[Opening Material provided section]
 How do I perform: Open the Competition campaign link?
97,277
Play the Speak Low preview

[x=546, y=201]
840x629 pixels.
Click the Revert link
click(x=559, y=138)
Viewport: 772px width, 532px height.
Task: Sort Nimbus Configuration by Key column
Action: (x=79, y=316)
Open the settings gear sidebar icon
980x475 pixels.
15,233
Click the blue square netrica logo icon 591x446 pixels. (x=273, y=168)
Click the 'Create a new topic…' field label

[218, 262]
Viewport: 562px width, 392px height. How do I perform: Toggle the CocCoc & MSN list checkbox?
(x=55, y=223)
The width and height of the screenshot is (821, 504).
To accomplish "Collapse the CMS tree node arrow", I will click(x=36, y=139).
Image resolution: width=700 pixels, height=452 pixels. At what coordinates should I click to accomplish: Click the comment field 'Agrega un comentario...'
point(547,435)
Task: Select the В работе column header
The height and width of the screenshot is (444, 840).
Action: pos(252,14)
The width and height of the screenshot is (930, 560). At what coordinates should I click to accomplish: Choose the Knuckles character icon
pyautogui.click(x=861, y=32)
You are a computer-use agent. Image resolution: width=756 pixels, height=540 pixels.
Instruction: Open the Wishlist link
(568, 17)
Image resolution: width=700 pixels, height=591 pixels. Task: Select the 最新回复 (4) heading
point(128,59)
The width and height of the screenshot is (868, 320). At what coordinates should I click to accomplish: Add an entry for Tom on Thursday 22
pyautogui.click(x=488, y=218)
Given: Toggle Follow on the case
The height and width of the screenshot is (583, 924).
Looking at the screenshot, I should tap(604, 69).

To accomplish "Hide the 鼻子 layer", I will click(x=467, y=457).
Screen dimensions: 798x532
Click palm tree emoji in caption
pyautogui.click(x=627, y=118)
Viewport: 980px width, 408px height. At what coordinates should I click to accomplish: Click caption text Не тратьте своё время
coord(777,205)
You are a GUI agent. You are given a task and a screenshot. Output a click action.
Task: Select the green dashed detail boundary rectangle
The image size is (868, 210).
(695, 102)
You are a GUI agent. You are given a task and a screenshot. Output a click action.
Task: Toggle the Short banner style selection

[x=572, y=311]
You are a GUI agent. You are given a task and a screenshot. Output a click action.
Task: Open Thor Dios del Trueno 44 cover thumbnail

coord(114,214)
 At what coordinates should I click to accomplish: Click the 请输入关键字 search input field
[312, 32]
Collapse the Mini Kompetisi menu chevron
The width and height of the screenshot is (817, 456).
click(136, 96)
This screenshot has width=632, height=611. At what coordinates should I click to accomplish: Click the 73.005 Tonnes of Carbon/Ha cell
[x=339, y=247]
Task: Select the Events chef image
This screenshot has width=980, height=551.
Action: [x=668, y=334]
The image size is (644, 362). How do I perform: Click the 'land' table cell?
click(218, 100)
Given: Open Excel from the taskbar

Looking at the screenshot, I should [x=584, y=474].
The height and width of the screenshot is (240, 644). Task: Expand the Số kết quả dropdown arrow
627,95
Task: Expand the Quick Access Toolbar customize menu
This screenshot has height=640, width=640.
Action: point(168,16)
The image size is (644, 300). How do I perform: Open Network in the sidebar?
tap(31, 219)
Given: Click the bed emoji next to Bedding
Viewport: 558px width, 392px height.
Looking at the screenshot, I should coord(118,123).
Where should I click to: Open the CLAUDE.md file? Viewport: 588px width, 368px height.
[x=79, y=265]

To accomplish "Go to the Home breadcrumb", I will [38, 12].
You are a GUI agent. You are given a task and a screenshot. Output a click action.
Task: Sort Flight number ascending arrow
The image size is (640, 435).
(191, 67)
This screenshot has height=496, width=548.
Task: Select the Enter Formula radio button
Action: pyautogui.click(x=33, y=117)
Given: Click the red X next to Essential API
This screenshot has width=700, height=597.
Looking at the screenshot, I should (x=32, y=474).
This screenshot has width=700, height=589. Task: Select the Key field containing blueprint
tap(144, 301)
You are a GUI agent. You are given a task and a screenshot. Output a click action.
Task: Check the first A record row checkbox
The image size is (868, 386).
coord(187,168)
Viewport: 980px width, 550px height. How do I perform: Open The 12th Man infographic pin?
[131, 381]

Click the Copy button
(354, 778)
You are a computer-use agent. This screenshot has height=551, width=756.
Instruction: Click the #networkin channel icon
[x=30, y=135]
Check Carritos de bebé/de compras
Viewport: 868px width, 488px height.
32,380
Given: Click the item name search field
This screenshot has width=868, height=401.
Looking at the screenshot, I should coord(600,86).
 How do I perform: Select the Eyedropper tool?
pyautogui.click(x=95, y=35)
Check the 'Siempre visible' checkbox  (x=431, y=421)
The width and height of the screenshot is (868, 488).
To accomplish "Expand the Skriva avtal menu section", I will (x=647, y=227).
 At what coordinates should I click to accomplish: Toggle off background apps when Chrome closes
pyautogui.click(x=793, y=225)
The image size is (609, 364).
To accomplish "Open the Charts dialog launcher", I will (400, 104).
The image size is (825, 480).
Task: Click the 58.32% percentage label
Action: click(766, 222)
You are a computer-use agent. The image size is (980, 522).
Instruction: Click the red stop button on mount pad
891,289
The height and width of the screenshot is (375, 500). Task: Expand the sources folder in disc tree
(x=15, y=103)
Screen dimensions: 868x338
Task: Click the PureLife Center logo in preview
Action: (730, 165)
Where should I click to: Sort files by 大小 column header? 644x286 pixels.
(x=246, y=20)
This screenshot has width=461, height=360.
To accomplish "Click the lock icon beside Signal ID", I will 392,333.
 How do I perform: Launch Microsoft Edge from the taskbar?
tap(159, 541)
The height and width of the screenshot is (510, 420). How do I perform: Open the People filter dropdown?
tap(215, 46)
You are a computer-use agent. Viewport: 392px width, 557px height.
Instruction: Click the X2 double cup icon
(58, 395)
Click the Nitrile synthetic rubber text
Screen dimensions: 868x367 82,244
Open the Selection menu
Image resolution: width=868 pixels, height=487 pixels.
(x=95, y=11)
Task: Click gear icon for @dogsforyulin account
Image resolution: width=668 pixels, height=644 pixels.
[Closing Material provided section]
All the records above need to be transcribed exactly and in full.

**Task output:**
 How do I perform: Open the Competition campaign link?
97,277
Play the Speak Low preview

[x=546, y=201]
840x629 pixels.
Click the Revert link
click(x=559, y=138)
Viewport: 772px width, 532px height.
Task: Sort Nimbus Configuration by Key column
Action: (x=79, y=316)
Open the settings gear sidebar icon
980x475 pixels.
15,233
Click the blue square netrica logo icon 591x446 pixels. (x=273, y=168)
Click the 'Create a new topic…' field label

[218, 262]
Viewport: 562px width, 392px height. How do I perform: Toggle the CocCoc & MSN list checkbox?
(x=55, y=223)
The width and height of the screenshot is (821, 504).
To accomplish "Collapse the CMS tree node arrow", I will click(x=36, y=139).
Image resolution: width=700 pixels, height=452 pixels. At what coordinates should I click to accomplish: Click the comment field 'Agrega un comentario...'
point(547,435)
Task: Select the В работе column header
The height and width of the screenshot is (444, 840).
Action: pos(252,14)
The width and height of the screenshot is (930, 560). At what coordinates should I click to accomplish: Choose the Knuckles character icon
pyautogui.click(x=861, y=32)
You are a computer-use agent. Image resolution: width=756 pixels, height=540 pixels.
Instruction: Open the Wishlist link
(568, 17)
Image resolution: width=700 pixels, height=591 pixels. Task: Select the 最新回复 (4) heading
point(128,59)
The width and height of the screenshot is (868, 320). At what coordinates should I click to accomplish: Add an entry for Tom on Thursday 22
pyautogui.click(x=488, y=218)
Given: Toggle Follow on the case
The height and width of the screenshot is (583, 924).
Looking at the screenshot, I should tap(604, 69).

To accomplish "Hide the 鼻子 layer", I will click(x=467, y=457).
Screen dimensions: 798x532
Click palm tree emoji in caption
pyautogui.click(x=627, y=118)
Viewport: 980px width, 408px height. At what coordinates should I click to accomplish: Click caption text Не тратьте своё время
coord(777,205)
You are a GUI agent. You are given a task and a screenshot. Output a click action.
Task: Select the green dashed detail boundary rectangle
The image size is (868, 210).
(695, 102)
You are a GUI agent. You are given a task and a screenshot. Output a click action.
Task: Toggle the Short banner style selection

[x=572, y=311]
You are a GUI agent. You are given a task and a screenshot. Output a click action.
Task: Open Thor Dios del Trueno 44 cover thumbnail

coord(114,214)
 At what coordinates should I click to accomplish: Click the 请输入关键字 search input field
[312, 32]
Collapse the Mini Kompetisi menu chevron
The width and height of the screenshot is (817, 456).
click(136, 96)
This screenshot has width=632, height=611. At what coordinates should I click to accomplish: Click the 73.005 Tonnes of Carbon/Ha cell
[x=339, y=247]
Task: Select the Events chef image
This screenshot has width=980, height=551.
Action: [x=668, y=334]
The image size is (644, 362). How do I perform: Click the 'land' table cell?
click(218, 100)
Given: Open Excel from the taskbar

Looking at the screenshot, I should [x=584, y=474].
The height and width of the screenshot is (240, 644). Task: Expand the Số kết quả dropdown arrow
627,95
Task: Expand the Quick Access Toolbar customize menu
This screenshot has height=640, width=640.
Action: point(168,16)
The image size is (644, 300). How do I perform: Open Network in the sidebar?
tap(31, 219)
Given: Click the bed emoji next to Bedding
Viewport: 558px width, 392px height.
Looking at the screenshot, I should coord(118,123).
Where should I click to: Open the CLAUDE.md file? Viewport: 588px width, 368px height.
[x=79, y=265]

To accomplish "Go to the Home breadcrumb", I will [38, 12].
You are a GUI agent. You are given a task and a screenshot. Output a click action.
Task: Sort Flight number ascending arrow
The image size is (640, 435).
(191, 67)
This screenshot has height=496, width=548.
Task: Select the Enter Formula radio button
Action: pyautogui.click(x=33, y=117)
Given: Click the red X next to Essential API
This screenshot has width=700, height=597.
Looking at the screenshot, I should (x=32, y=474).
This screenshot has width=700, height=589. Task: Select the Key field containing blueprint
tap(144, 301)
You are a GUI agent. You are given a task and a screenshot. Output a click action.
Task: Check the first A record row checkbox
The image size is (868, 386).
coord(187,168)
Viewport: 980px width, 550px height. How do I perform: Open The 12th Man infographic pin?
[131, 381]

Click the Copy button
(354, 778)
You are a computer-use agent. This screenshot has height=551, width=756.
Instruction: Click the #networkin channel icon
[x=30, y=135]
Check Carritos de bebé/de compras
Viewport: 868px width, 488px height.
32,380
Given: Click the item name search field
This screenshot has width=868, height=401.
Looking at the screenshot, I should coord(600,86).
 How do I perform: Select the Eyedropper tool?
pyautogui.click(x=95, y=35)
Check the 'Siempre visible' checkbox  (x=431, y=421)
The width and height of the screenshot is (868, 488).
To accomplish "Expand the Skriva avtal menu section", I will (x=647, y=227).
 At what coordinates should I click to accomplish: Toggle off background apps when Chrome closes
pyautogui.click(x=793, y=225)
The image size is (609, 364).
To accomplish "Open the Charts dialog launcher", I will (400, 104).
The image size is (825, 480).
Task: Click the 58.32% percentage label
Action: click(766, 222)
You are a computer-use agent. The image size is (980, 522).
Instruction: Click the red stop button on mount pad
891,289
The height and width of the screenshot is (375, 500). Task: Expand the sources folder in disc tree
(x=15, y=103)
Screen dimensions: 868x338
Task: Click the PureLife Center logo in preview
Action: (730, 165)
Where should I click to: Sort files by 大小 column header? 644x286 pixels.
(x=246, y=20)
This screenshot has width=461, height=360.
To accomplish "Click the lock icon beside Signal ID", I will 392,333.
 How do I perform: Launch Microsoft Edge from the taskbar?
tap(159, 541)
The height and width of the screenshot is (510, 420). How do I perform: Open the People filter dropdown?
tap(215, 46)
You are a computer-use agent. Viewport: 392px width, 557px height.
Instruction: Click the X2 double cup icon
(58, 395)
Click the Nitrile synthetic rubber text
Screen dimensions: 868x367 82,244
Open the Selection menu
Image resolution: width=868 pixels, height=487 pixels.
(x=95, y=11)
Task: Click gear icon for @dogsforyulin account
Image resolution: width=668 pixels, height=644 pixels.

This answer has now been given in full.